━━ Data ━━
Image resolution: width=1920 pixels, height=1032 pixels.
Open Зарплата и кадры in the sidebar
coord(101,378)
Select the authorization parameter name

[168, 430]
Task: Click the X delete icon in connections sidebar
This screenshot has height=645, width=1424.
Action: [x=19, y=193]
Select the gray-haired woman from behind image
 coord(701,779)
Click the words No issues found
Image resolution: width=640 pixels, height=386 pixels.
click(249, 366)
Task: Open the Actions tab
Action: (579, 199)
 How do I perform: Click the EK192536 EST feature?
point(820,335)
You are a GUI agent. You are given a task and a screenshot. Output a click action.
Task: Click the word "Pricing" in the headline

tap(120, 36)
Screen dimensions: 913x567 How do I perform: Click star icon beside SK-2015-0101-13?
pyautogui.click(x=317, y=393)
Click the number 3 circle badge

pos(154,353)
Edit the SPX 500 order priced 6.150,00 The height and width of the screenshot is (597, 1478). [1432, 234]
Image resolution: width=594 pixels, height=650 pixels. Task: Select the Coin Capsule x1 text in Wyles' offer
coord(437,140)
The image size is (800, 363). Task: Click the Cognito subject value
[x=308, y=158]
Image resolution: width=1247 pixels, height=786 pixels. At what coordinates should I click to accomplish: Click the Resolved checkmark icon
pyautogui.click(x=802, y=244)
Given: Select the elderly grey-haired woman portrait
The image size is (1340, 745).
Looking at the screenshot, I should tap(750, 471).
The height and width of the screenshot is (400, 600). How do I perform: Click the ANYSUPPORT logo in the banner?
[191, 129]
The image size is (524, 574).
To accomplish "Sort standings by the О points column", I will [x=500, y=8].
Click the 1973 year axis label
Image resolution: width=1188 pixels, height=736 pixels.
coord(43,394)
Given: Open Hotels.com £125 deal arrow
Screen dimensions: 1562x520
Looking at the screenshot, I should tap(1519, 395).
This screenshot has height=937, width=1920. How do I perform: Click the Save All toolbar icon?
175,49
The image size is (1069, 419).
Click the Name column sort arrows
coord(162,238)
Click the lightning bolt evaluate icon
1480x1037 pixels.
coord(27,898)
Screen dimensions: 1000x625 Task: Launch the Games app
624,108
━━━
» **Required work**:
In the data above, retype exactly and only the lines between the one holding "Given: Select the" and the one holding "Click the 1973 year axis label", inclusive.

» **Written reply**:
Given: Select the elderly grey-haired woman portrait
The image size is (1340, 745).
Looking at the screenshot, I should tap(750, 471).
The height and width of the screenshot is (400, 600). How do I perform: Click the ANYSUPPORT logo in the banner?
[191, 129]
The image size is (524, 574).
To accomplish "Sort standings by the О points column", I will [x=500, y=8].
Click the 1973 year axis label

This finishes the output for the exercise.